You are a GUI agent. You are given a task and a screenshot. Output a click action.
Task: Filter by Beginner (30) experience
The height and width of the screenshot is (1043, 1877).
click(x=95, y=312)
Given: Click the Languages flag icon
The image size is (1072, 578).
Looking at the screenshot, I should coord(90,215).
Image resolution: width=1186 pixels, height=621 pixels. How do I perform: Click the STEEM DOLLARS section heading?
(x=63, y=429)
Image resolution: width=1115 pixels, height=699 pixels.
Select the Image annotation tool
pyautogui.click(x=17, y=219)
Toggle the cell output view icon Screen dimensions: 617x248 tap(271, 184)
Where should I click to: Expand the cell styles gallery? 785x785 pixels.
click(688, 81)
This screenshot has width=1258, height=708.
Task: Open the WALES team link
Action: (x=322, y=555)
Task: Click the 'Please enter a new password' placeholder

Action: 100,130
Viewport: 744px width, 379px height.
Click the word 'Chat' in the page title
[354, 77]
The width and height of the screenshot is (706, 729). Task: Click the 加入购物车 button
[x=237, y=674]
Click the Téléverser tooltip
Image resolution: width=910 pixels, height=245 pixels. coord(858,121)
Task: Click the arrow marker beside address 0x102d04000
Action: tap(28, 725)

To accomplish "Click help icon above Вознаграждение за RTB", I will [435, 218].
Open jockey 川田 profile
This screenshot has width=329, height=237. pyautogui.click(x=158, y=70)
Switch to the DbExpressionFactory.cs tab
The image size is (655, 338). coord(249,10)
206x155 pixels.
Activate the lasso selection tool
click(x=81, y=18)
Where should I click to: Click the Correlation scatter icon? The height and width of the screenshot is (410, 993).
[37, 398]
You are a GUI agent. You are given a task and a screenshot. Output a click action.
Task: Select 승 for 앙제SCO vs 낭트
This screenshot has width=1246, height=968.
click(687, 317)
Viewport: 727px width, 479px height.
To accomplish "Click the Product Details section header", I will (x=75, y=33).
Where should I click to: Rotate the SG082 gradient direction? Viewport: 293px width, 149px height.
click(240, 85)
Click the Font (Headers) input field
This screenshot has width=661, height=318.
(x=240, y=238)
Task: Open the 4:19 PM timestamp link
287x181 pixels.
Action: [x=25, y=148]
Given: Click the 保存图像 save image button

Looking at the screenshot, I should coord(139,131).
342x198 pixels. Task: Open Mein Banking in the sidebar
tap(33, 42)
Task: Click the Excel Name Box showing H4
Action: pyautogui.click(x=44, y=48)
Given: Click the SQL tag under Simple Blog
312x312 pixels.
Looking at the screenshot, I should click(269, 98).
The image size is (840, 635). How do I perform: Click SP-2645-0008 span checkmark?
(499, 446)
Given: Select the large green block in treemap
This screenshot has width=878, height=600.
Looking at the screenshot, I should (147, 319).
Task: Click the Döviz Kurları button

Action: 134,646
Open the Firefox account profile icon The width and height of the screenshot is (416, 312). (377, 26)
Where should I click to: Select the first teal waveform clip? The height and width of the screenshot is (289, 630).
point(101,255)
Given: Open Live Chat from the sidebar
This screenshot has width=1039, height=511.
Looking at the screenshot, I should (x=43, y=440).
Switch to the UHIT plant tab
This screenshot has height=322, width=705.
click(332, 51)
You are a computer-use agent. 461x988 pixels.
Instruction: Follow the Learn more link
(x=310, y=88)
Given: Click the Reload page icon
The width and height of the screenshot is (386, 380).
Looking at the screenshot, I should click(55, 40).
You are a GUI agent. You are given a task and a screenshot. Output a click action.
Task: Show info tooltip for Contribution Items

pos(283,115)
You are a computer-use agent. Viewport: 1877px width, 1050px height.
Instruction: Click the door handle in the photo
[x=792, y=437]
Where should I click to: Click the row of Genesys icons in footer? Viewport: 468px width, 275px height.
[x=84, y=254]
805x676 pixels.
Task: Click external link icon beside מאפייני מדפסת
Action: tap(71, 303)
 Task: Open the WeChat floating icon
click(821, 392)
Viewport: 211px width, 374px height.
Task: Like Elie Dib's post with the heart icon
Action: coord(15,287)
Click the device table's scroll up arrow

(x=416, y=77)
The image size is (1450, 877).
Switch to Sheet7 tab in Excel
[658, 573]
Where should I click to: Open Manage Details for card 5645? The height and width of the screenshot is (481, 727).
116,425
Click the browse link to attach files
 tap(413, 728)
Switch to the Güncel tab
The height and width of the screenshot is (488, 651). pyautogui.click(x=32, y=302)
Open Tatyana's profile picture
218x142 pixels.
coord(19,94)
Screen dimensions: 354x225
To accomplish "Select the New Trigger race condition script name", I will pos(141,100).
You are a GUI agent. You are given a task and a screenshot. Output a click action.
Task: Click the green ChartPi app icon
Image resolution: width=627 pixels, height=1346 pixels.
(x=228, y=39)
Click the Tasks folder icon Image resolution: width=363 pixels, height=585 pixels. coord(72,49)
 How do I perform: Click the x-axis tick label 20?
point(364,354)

+---+

## Problem requirements
All of the data above needs to be written out exactly.

## Output of the task
You are a GUI agent. You are given a task and a screenshot. Output a click action.
Task: Filter by Beginner (30) experience
The height and width of the screenshot is (1043, 1877).
click(x=95, y=312)
Given: Click the Languages flag icon
The image size is (1072, 578).
Looking at the screenshot, I should coord(90,215).
Image resolution: width=1186 pixels, height=621 pixels. How do I perform: Click the STEEM DOLLARS section heading?
(x=63, y=429)
Image resolution: width=1115 pixels, height=699 pixels.
Select the Image annotation tool
pyautogui.click(x=17, y=219)
Toggle the cell output view icon Screen dimensions: 617x248 tap(271, 184)
Where should I click to: Expand the cell styles gallery? 785x785 pixels.
click(688, 81)
This screenshot has width=1258, height=708.
Task: Open the WALES team link
Action: (x=322, y=555)
Task: Click the 'Please enter a new password' placeholder

Action: 100,130
Viewport: 744px width, 379px height.
Click the word 'Chat' in the page title
[354, 77]
The width and height of the screenshot is (706, 729). Task: Click the 加入购物车 button
[x=237, y=674]
Click the Téléverser tooltip
Image resolution: width=910 pixels, height=245 pixels. coord(858,121)
Task: Click the arrow marker beside address 0x102d04000
Action: tap(28, 725)

To accomplish "Click help icon above Вознаграждение за RTB", I will [435, 218].
Open jockey 川田 profile
This screenshot has width=329, height=237. pyautogui.click(x=158, y=70)
Switch to the DbExpressionFactory.cs tab
The image size is (655, 338). coord(249,10)
206x155 pixels.
Activate the lasso selection tool
click(x=81, y=18)
Where should I click to: Click the Correlation scatter icon? The height and width of the screenshot is (410, 993).
[37, 398]
You are a GUI agent. You are given a task and a screenshot. Output a click action.
Task: Select 승 for 앙제SCO vs 낭트
This screenshot has width=1246, height=968.
click(687, 317)
Viewport: 727px width, 479px height.
To accomplish "Click the Product Details section header", I will (x=75, y=33).
Where should I click to: Rotate the SG082 gradient direction? Viewport: 293px width, 149px height.
click(240, 85)
Click the Font (Headers) input field
This screenshot has width=661, height=318.
(x=240, y=238)
Task: Open the 4:19 PM timestamp link
287x181 pixels.
Action: [x=25, y=148]
Given: Click the 保存图像 save image button

Looking at the screenshot, I should coord(139,131).
342x198 pixels. Task: Open Mein Banking in the sidebar
tap(33, 42)
Task: Click the Excel Name Box showing H4
Action: pyautogui.click(x=44, y=48)
Given: Click the SQL tag under Simple Blog
312x312 pixels.
Looking at the screenshot, I should click(269, 98).
The image size is (840, 635). How do I perform: Click SP-2645-0008 span checkmark?
(499, 446)
Given: Select the large green block in treemap
This screenshot has width=878, height=600.
Looking at the screenshot, I should (147, 319).
Task: Click the Döviz Kurları button

Action: 134,646
Open the Firefox account profile icon The width and height of the screenshot is (416, 312). (377, 26)
Where should I click to: Select the first teal waveform clip? The height and width of the screenshot is (289, 630).
point(101,255)
Given: Open Live Chat from the sidebar
This screenshot has width=1039, height=511.
Looking at the screenshot, I should (x=43, y=440).
Switch to the UHIT plant tab
This screenshot has height=322, width=705.
click(332, 51)
You are a computer-use agent. 461x988 pixels.
Instruction: Follow the Learn more link
(x=310, y=88)
Given: Click the Reload page icon
The width and height of the screenshot is (386, 380).
Looking at the screenshot, I should click(55, 40).
You are a GUI agent. You are given a task and a screenshot. Output a click action.
Task: Show info tooltip for Contribution Items

pos(283,115)
You are a computer-use agent. Viewport: 1877px width, 1050px height.
Instruction: Click the door handle in the photo
[x=792, y=437]
Where should I click to: Click the row of Genesys icons in footer? Viewport: 468px width, 275px height.
[x=84, y=254]
805x676 pixels.
Task: Click external link icon beside מאפייני מדפסת
Action: tap(71, 303)
 Task: Open the WeChat floating icon
click(821, 392)
Viewport: 211px width, 374px height.
Task: Like Elie Dib's post with the heart icon
Action: coord(15,287)
Click the device table's scroll up arrow

(x=416, y=77)
The image size is (1450, 877).
Switch to Sheet7 tab in Excel
[658, 573]
Where should I click to: Open Manage Details for card 5645? The height and width of the screenshot is (481, 727).
116,425
Click the browse link to attach files
 tap(413, 728)
Switch to the Güncel tab
The height and width of the screenshot is (488, 651). pyautogui.click(x=32, y=302)
Open Tatyana's profile picture
218x142 pixels.
coord(19,94)
Screen dimensions: 354x225
To accomplish "Select the New Trigger race condition script name", I will pos(141,100).
You are a GUI agent. You are given a task and a screenshot. Output a click action.
Task: Click the green ChartPi app icon
Image resolution: width=627 pixels, height=1346 pixels.
(x=228, y=39)
Click the Tasks folder icon Image resolution: width=363 pixels, height=585 pixels. coord(72,49)
 How do I perform: Click the x-axis tick label 20?
point(364,354)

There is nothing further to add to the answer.